RECONSTRUCTION OF THE TECTONIC AND EXHUMATION HISTORY OF THE NORTH LUNGGAR RIFT, SOUTHERN TIBET, THROUGH INTEGRATED FOOTWALL AND DETRITAL HANGING WALL THERMOCHRONOMETRY

Despite major shortening during India-Asia convergence and uplift of the Tibetan plateau, the dominant middle Miocene to recent geological features across the southern and central plateau are north-trending rifts. While most Tibetan rift basins are characterized by high-angle faults, the Lunggar rift is characterized by a low-angle normal fault, forming an incipient metamorphic core complex. This study aims to constrain the deposition and exhumation history of the Lunggar rift basin and the bounding low-angle fault by combining the footwall exhumation history with the sedimentologic and detrital thermochronometric record preserved in coarse-clastic basin fill of the hanging wall. Upper Cenozoic supra-detachment basin sediments consist of debris-flow conglomerates, fine-grained lacustrine sandstones and siltstones grading upsection into fluvial sandstones and conglomerates. In this study, we systematically integrate detailed apatite and zircon (U-Th)/He thermochronometric results from both (1) the crystalline lower plate to elucidate the cooling and exhumation history of the Lunggar metamorphic core complex and (2) detrital samples from the exposed upper-plate stratigraphy to glean insights into the older exhumation history that has been eroded and re-deposited in the hanging wall.
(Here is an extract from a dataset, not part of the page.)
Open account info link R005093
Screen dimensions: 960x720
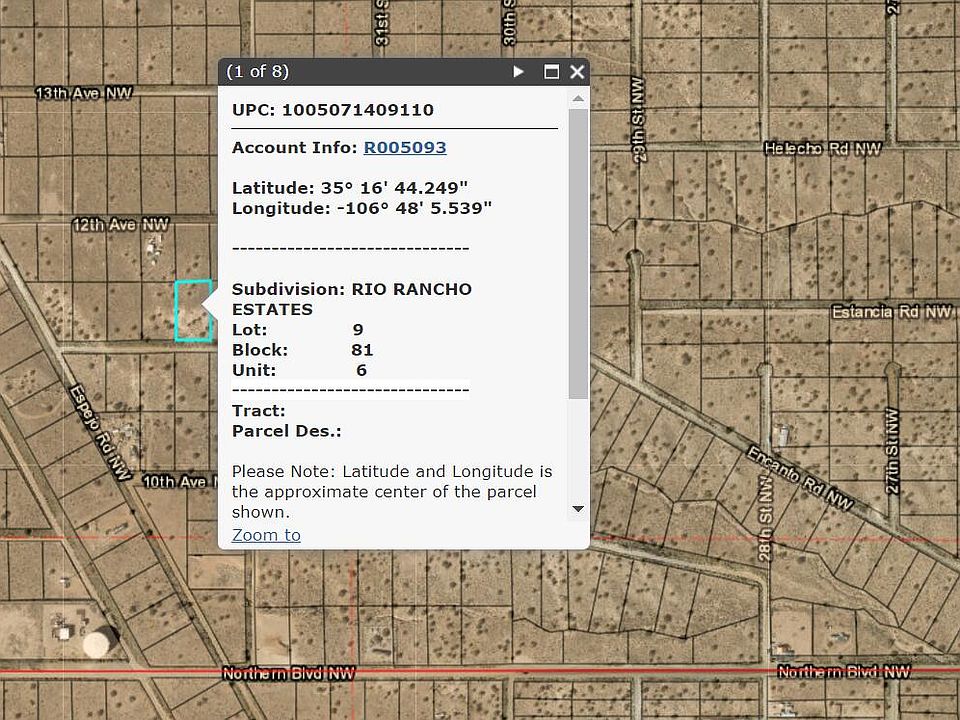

Detrital apatite (U-Th)/He ages also provide constraints on the maximum depositional age and confirm the synrift nature of the sediments. While bedrock (U-Th)/He ages exhibit elevation-independent Pliocene ages, the detrital signatures show progressive exhumation and erosion of a middle Miocene partial retention zone and significantly extend the thermal history back in time. This integrated approach allows for a more comprehensive reconstruction of the tectonic and thermal evolution of the Lunggar rift and supports a two-stage evolution of the rift, with earlier rapid exhumation in the middle Miocene (only preserved in the detrital record) and later rapid exhumation and topographic construction at 4-3 Ma that likely continues to present. This case study illustrates the power of integrated bedrock and detrital thermochronometry in a detailed structural and stratigraphic context in reconstructing the evolution of an extensional rift system.